健康長寿につながる耳の守り方
第1回 「耳の心筋梗塞」と呼ばれる、早期治療が必要な難聴も
2024/10/16 荒川直樹=科学ライター
「人の話を聞き返すことが増えた」「ドラマの台詞(せりふ)が聞き取れないことがある」……。それは、聴力の低下が進み始めたサインかもしれない。最近の研究では、認知症の発症リスクを高める最大の要因が「難聴」であることが分かってきた。重要なのは「耳の不調」を感じたら耳鼻咽喉科に相談し、精密な聴力検査を受け、早めに対処すること。「聞こえを守る生活法」についてJCHO東京新宿メディカルセンター耳鼻咽喉科診療部長の石井正則氏に話を聞いた。
『健康長寿につながる耳の守り方』 特集の内容
第1回 甘く見てはいけない耳の不調 認知症を高める最大のリスクは「難聴」←今回
第2回 耳を守る「耳体操」と「耳掃除」の新常識 専門医が伝授
第3回 聴力低下のサインを見逃すな 早期の補聴器デビューほど脳になじむ
(写真:PIXTA)
難聴は認知症の最大のリスクだった
認知症の研究者によって組織された「ランセット委員会」が2017年に公開したレポートに、耳鼻咽喉科の医師や認知症治療に携わっている多くの医師たちは驚いた。「認知症は9つのリスク因子を改善することで35%は予防できる」というもので、「高血圧」「糖尿病」「喫煙」「肥満」「うつ病」といった9つのリスク因子の中で最もリスクが高いものに「難聴」が挙がった。
このレポートは2回改訂されており、24年版ではリスク因子の数は14に増え、認知症予防の可能性も45%に増えているが、今でも「難聴」の関与はリスク要因の中で最も高い。言い換えれば耳の健康を守ることは、最も重要な認知症予防になる。このため今は、認知症の予防については、認知症の専門医だけでなく、耳鼻咽喉科医とタッグを組むことが大切だと考えられるようになっている。
難聴が会話や外出を減らし、認知症につながっていく
なぜ難聴が認知症につながるのか。JCHO東京新宿メディカルセンター耳鼻咽喉科診療部長の石井正則氏は「聞き取る機能が衰えると周囲の人との会話が減ったり、外出を控えるようになったりして、活発な脳の働きを促すコミュニケーション機会が減少します。それが認知症リスクを高めるのです」と解説する。

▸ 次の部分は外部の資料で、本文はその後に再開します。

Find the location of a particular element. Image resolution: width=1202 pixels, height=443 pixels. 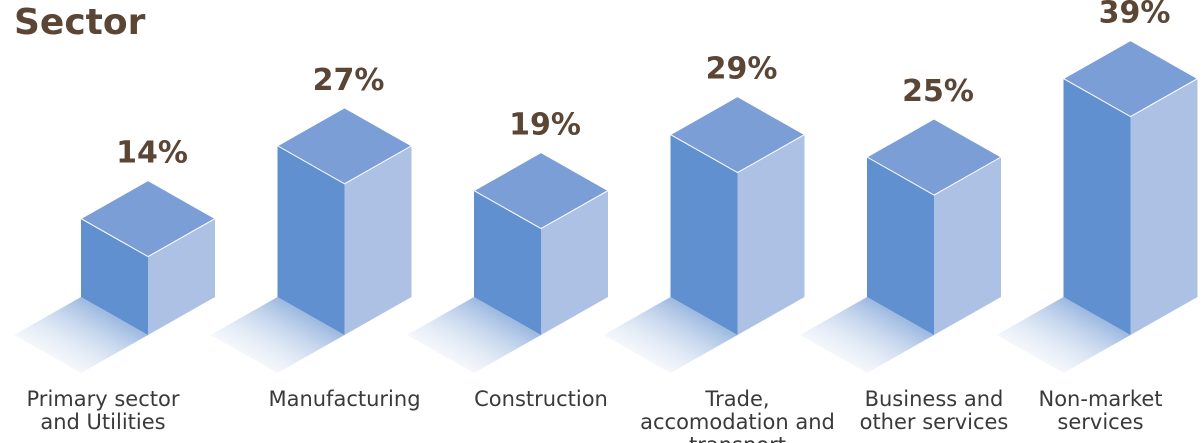

value-label: 29% is located at coordinates (742, 70).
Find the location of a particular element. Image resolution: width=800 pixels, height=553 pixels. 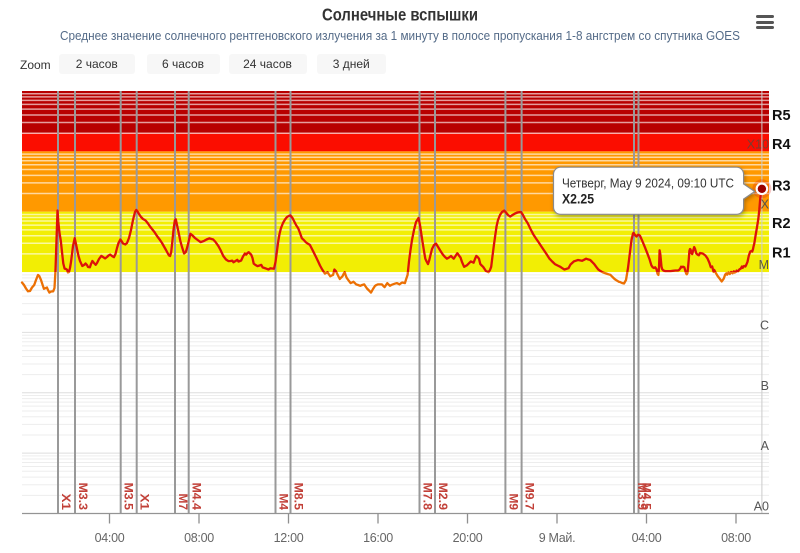

svg-text: M2.9 is located at coordinates (443, 497).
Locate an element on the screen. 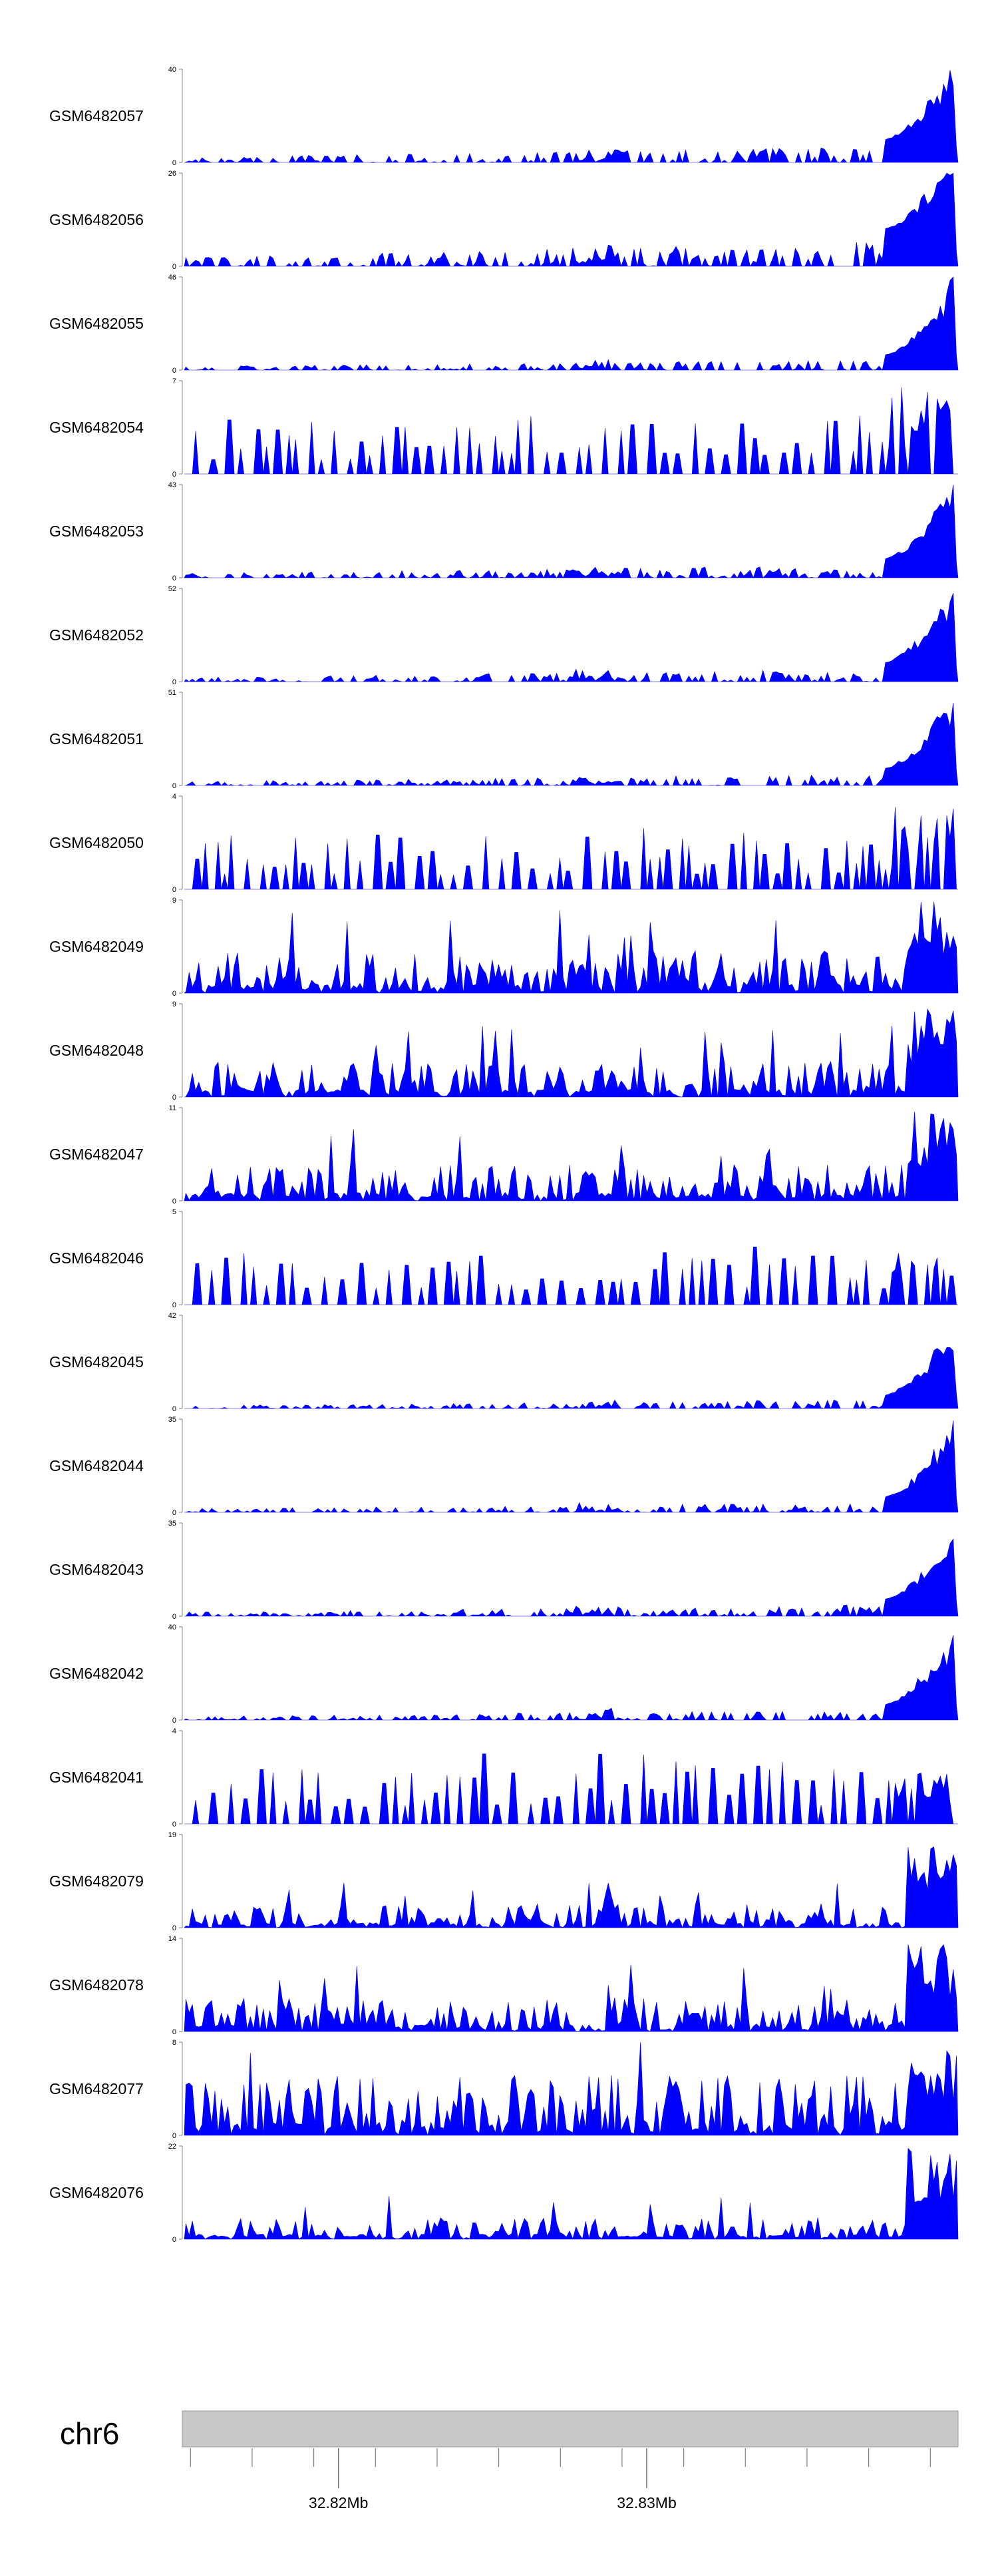  track-GSM6482052: GSM6482052 52 0 is located at coordinates (504, 636).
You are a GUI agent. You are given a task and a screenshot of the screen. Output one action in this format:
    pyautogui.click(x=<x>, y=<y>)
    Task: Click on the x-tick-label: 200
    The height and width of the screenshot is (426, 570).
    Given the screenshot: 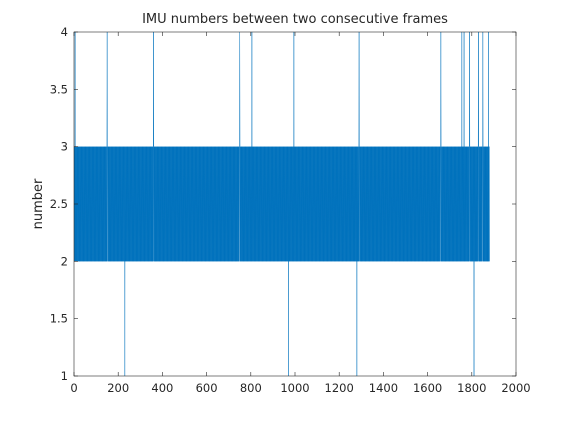 What is the action you would take?
    pyautogui.click(x=118, y=388)
    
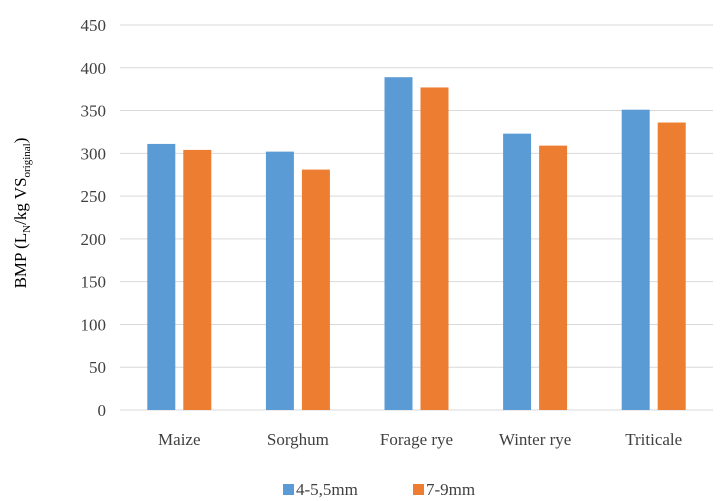 This screenshot has height=501, width=726. I want to click on bar-7-9mm-forage-rye, so click(434, 248).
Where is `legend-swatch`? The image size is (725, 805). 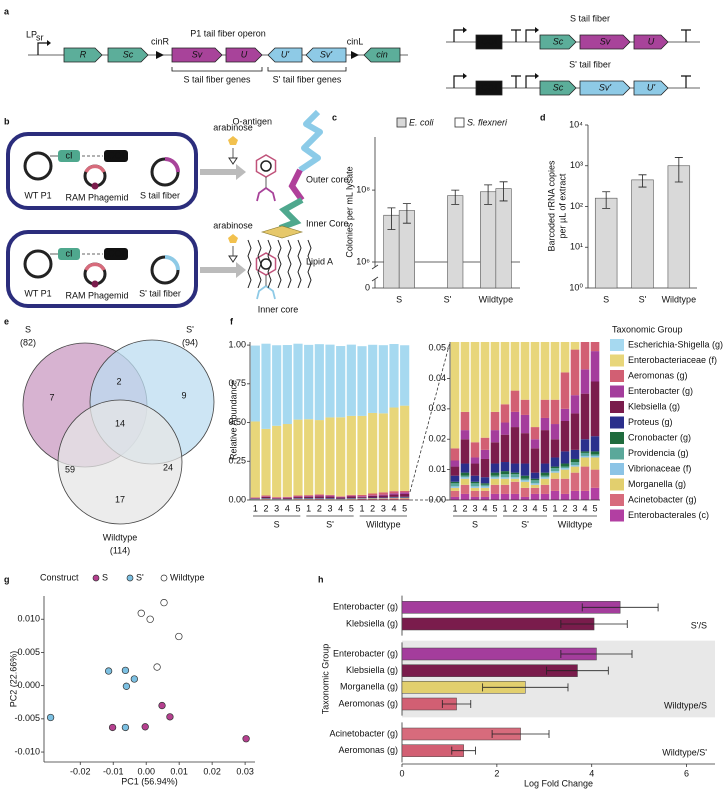
legend-swatch is located at coordinates (402, 122).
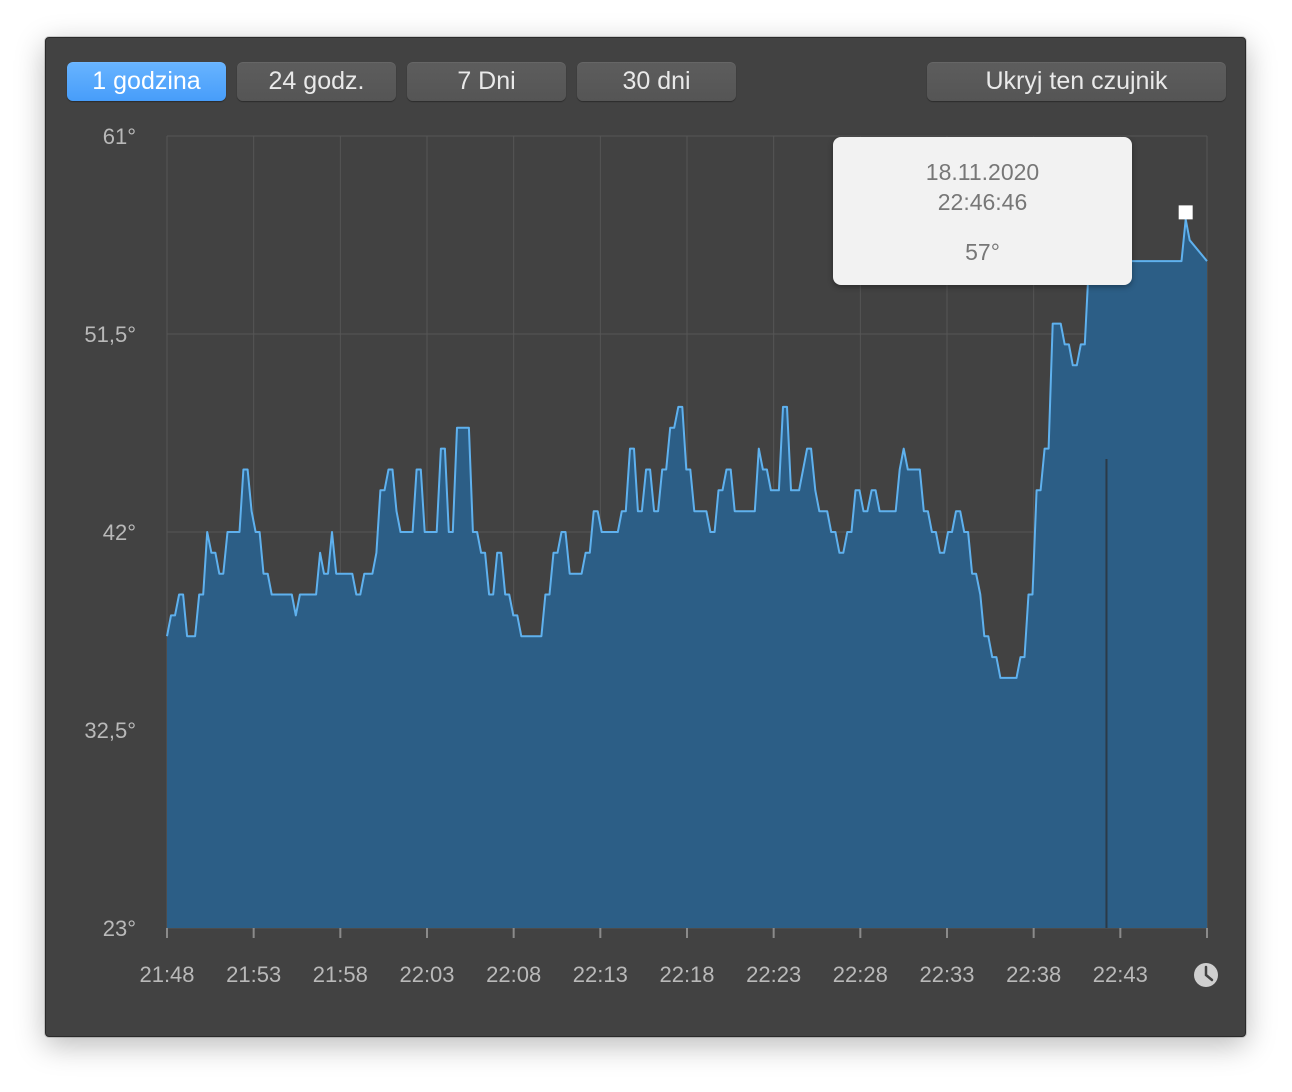  Describe the element at coordinates (1076, 82) in the screenshot. I see `hide-sensor-button: Ukryj ten czujnik` at that location.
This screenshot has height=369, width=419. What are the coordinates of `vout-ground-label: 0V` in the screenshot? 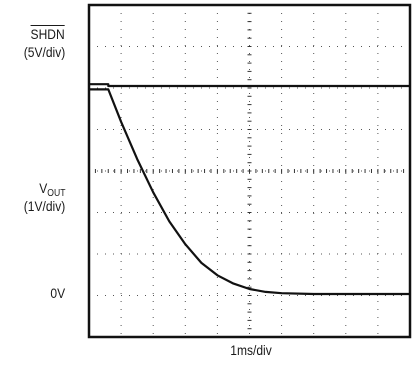 It's located at (58, 293).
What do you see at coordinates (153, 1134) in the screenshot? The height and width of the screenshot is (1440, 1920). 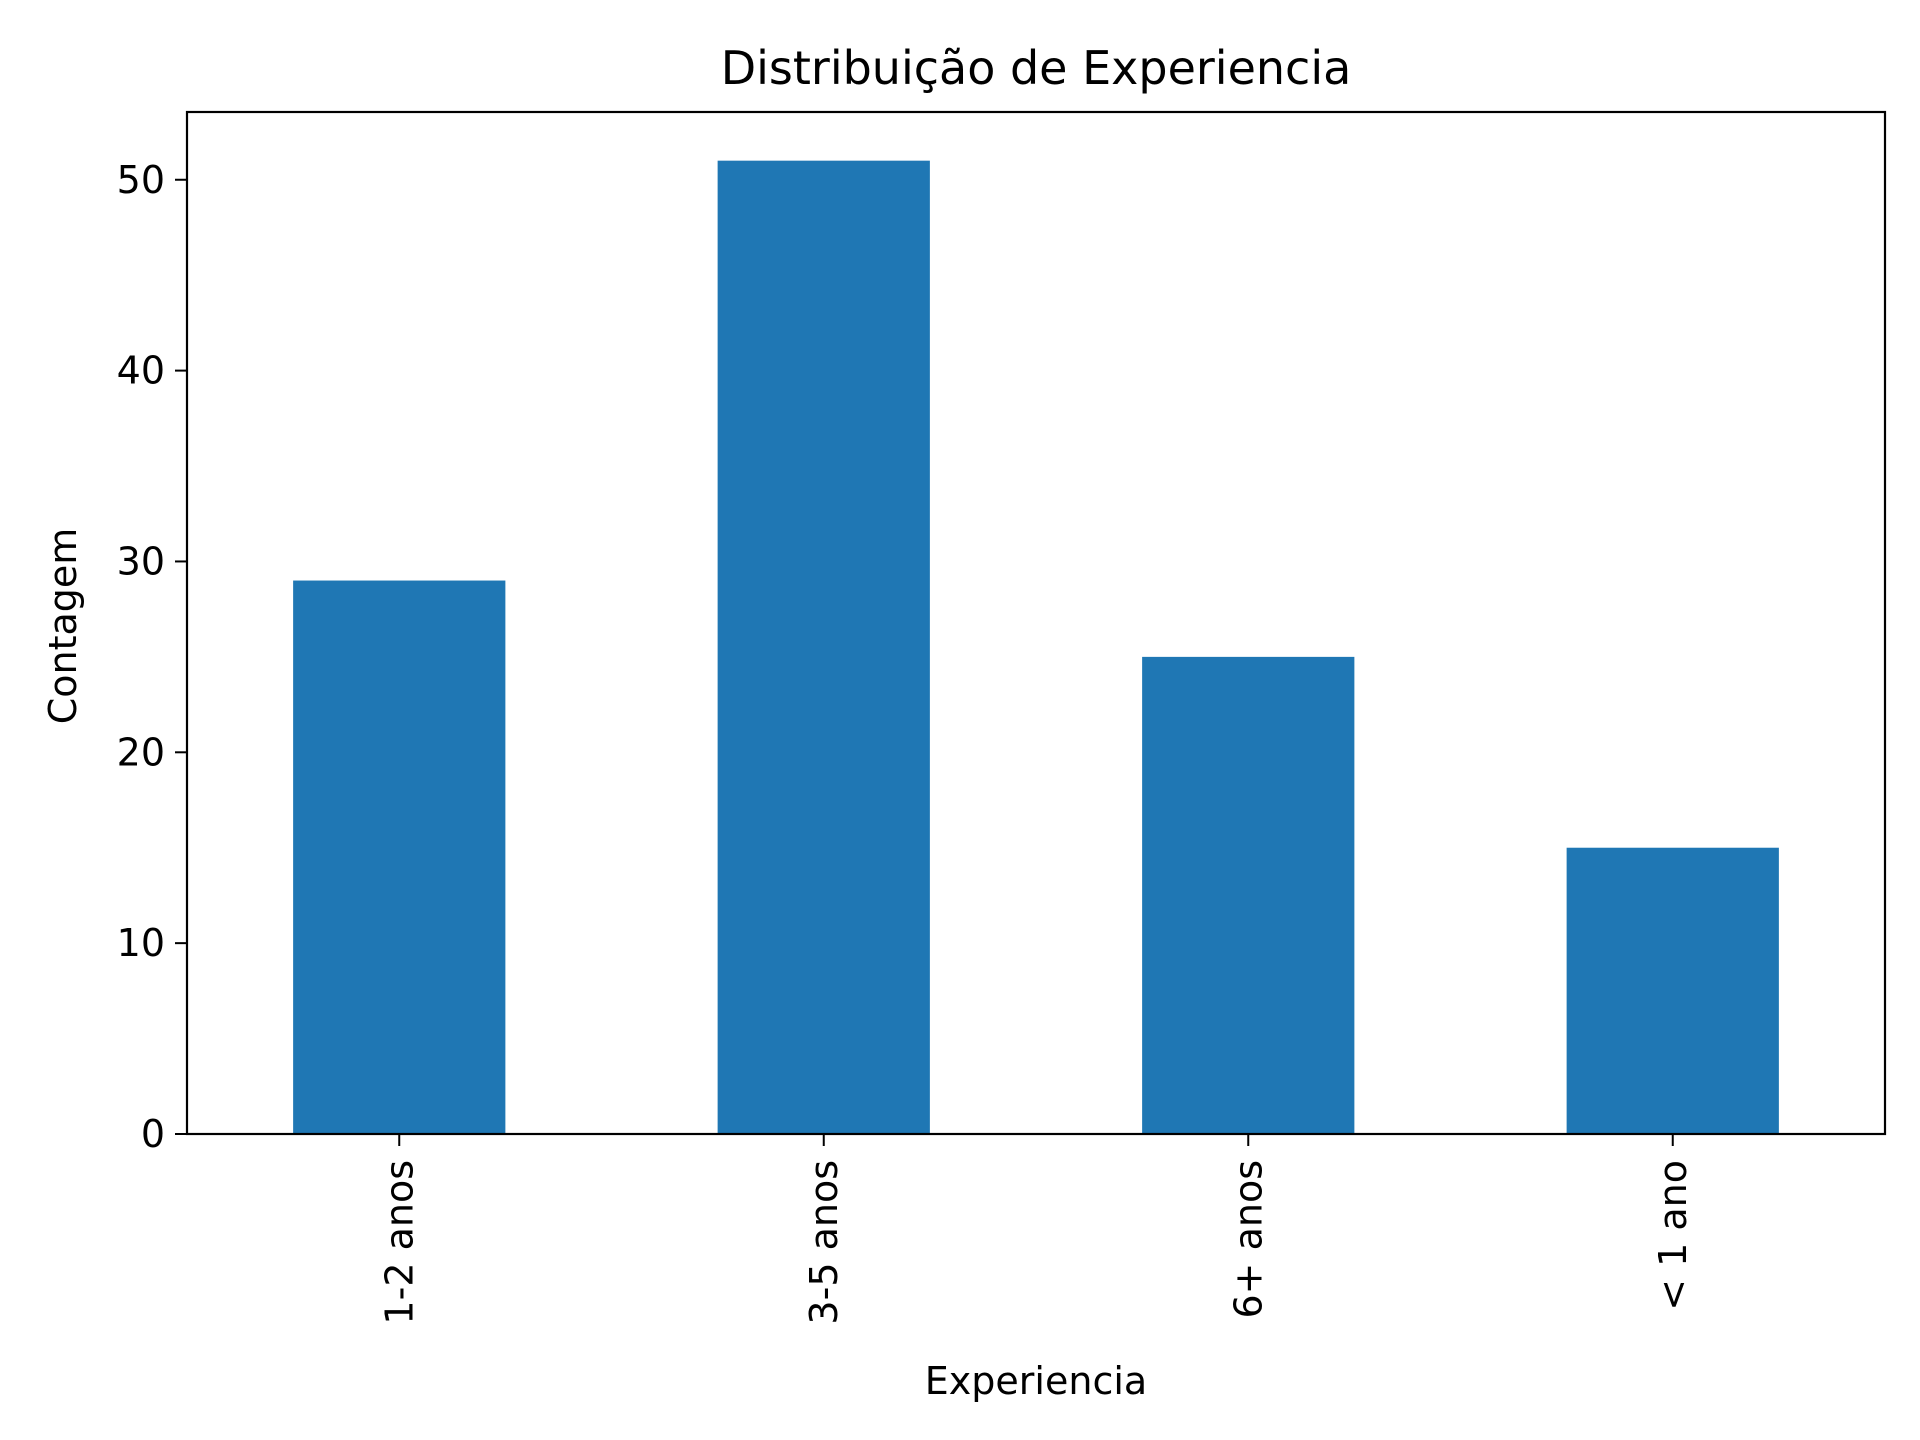 I see `y-tick-label: 0` at bounding box center [153, 1134].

確かに、人の話を何回も聞き返したり、聞き間違いで相手の話の内容が混乱したりするのが続けば、自分も話すのがおっくうになるほか、相手も話しかけるのが面倒になる。次第に会話の機会が減っていき、家族や仲間内からも孤立していったりする。また、難聴によってコミュニケーションがうまくいかなくなると、人との接触をつい避けるようになり、それがうつ病につながることもある。
最近では、加齢により聴覚が低下したことで生活に支障をきたした状態を「ヒアリングフレイル」と呼び、各自治体の保健機関が「難聴の予防と早期発見」に務めるようにもなってきている。
40代以降、高い音から聞こえにくくなる
耳が音をとらえる能力「聴力」は年齢とともに少しずつ衰えていく。国立長寿医療研究センターが高齢者の聴力の変化を調べた結果、年齢が高くなるとともに高い音から聞こえなくなっていた。耳鼻咽喉科医が患者の生活を考慮して難聴と診断することが多いのは、会話などに使われる500~2000Hzの周波数の音に対する平均聴力が35dBより悪くなった状態だ。70代後半男性では約71%、80歳以上の男性では約84%が難聴と診断される(*1)。
簡易的な「聞こえチェック」で自分の聴力の目安を知ろう
40代、50代になると、自分はどの高さの音まで聞こえているかと気になるだろう。補聴器メーカーなどはウェブサイトにサンプル音源を公開している。その一つがシャープが提供している「耳年齢チェック(サイトはこちら )」だ。
(シャープ/メディカルリスニングプラグ「耳年齢チェック」のHPより引用)
このサイトを利用する場合、まず音量を低めに設定してから「テスト音源を再生する」ボタンを押して「ピー」音が適度な大きさで聞こえるようパソコンやスマートフォンの音声を調整する。
その後、「ナニ耳体験を開始する」ボタンを押して開く画面で「再生する」ボタンを押す。そこで、順番に再生される音がどこまで聞こえるかチェックする。
皆さんは、どの音まで聞こえただろうか。重要なのは、聞こえないからといってボリュームを最大にしないこと。聞こえなくても音は出ているので耳に影響を及ぼすことがある。また、あくまで簡易的なチェックであり、正確な聴力検査は耳鼻咽喉科で受けてもらいたい。
*1 内田育恵, et al. 日本老年医学会雑誌. 2012; 49(2): 222-227.